[GIVEN TEXT]
● ● ●

Sunday, September 8th, 0205

Choson Ilbo
9/8/2005

North Korea reportedly turned up its nose at any more food aid from the UN and asked the World Food Program early last month to shut its Pyongyang office. A South Korean official said the North last year also vowed to turn down any further humanitarian aid from international bodies, and Seoul was trying to work out what exactly Pyongyang wants.
There are said to be two reasons. One is that Seoul promised the North substantial food aid that allowed Pyongyang to cover its shortfall to some extent. It was initially estimated to be short 890,000 tons of food this year, but the gap has been narrowed after the South offered 500,000 tons and China 150,000 tons. It also appears North Korea’s domestic food production increased once the South provided 400,000 tons of fertilizer.

Pyongyang is also riled by attempts by the WFP, which was providing about 100,000 tons of aid, and other international bodies to monitor where the aid is going. The WFP continually tries to check whether food aid is being diverted to the military. Last year, when its shortage grew serious, Pyongyang cooperated with the monitoring efforts by the WFP, but now it says they are interference in its internal affairs.

● ● ●

[EXERCISES]
[1] According to the article on North Korea refusing UN food aid, how many tons of food did the South offer?
[2] Continue the article on North Korea refusing UN food aid from its last sentence.

Dataset entries
● ● ●

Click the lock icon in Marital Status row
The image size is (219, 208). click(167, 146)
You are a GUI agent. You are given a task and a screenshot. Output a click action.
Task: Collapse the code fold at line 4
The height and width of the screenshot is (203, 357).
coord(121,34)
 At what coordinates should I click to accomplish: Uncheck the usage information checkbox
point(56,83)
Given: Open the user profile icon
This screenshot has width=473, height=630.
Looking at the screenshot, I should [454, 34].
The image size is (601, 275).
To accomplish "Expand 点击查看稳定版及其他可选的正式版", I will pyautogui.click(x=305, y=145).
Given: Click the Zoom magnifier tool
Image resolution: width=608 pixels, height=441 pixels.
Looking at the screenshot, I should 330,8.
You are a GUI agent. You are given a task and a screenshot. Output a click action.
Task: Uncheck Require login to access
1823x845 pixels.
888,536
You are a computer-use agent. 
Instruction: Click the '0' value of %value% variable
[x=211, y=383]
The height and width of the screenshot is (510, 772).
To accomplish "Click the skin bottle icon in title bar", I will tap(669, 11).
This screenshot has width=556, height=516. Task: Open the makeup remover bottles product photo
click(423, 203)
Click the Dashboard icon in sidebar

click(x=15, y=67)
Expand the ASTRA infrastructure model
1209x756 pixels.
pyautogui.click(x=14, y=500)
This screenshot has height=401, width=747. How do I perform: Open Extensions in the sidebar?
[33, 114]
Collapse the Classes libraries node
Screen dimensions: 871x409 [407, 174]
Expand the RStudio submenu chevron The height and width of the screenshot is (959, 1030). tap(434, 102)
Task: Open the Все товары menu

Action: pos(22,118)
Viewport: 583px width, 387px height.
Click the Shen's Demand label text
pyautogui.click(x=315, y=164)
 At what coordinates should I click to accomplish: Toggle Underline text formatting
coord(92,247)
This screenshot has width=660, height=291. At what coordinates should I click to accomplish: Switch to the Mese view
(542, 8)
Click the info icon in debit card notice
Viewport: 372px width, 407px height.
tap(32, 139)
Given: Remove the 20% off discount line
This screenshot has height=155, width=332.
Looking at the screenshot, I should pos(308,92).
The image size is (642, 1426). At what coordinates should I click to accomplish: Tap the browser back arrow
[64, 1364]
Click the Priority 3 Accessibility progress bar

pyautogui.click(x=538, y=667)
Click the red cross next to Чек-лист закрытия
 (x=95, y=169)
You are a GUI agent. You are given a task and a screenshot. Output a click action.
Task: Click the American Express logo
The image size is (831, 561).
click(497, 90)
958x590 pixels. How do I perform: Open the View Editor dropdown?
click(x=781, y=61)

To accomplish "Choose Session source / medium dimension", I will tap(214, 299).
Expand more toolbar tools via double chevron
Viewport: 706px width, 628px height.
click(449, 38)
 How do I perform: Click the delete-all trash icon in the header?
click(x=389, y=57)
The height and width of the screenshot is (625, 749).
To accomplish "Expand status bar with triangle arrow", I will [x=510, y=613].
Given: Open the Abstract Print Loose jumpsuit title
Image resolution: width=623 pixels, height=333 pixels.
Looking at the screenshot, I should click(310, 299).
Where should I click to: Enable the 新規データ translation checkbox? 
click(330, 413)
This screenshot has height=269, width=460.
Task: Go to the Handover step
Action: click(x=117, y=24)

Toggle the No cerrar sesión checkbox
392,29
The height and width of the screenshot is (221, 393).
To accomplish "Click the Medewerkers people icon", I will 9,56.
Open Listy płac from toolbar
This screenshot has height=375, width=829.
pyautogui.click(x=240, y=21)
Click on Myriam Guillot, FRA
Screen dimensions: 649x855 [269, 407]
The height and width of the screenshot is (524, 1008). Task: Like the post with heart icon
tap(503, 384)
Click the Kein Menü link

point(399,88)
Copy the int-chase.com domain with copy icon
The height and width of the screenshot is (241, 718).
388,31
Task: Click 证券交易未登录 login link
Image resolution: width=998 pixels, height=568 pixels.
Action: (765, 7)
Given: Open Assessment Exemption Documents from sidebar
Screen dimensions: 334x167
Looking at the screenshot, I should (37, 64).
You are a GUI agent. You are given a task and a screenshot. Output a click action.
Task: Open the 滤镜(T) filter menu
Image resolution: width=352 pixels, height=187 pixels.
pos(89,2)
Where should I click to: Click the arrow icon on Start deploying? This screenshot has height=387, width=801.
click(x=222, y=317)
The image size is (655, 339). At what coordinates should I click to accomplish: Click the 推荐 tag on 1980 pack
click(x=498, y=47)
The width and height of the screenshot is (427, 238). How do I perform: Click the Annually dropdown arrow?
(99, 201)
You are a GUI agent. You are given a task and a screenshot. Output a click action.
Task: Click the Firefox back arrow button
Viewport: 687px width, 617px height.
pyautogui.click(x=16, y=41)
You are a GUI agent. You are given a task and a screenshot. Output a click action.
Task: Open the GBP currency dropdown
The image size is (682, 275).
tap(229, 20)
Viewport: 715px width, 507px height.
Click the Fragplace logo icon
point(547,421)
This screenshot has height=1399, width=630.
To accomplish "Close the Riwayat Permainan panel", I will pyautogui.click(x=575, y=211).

● ● ●

[RESPONSES FOR EACH TASK]
[1] 500,000 tons

[2]
Experts say the Stalinist country is trying to reduce aid from bodies that want to see where their aid is going and replace it with aid from South Korea and China, which stand accused of not doing enough to monitor distribution. “The international community is demanding that Seoul gives aid to the North through international bodies with sure monitoring systems,” says Kwon Tae-jin, a fellow of the Korea Rural Economic Institute (KREI). “If we cannot cooperate with the international community, the effectiveness of our aid could be halved.”

However, a South Korean official denied food aid from Seoul could be diverted to the military. Each time it sends 100,000 tons of aid to the North, Seoul says it verifies distribution in four areas including Pyongyang. “This year, we’ll conduct about 20 monitoring sessions,” a government official said.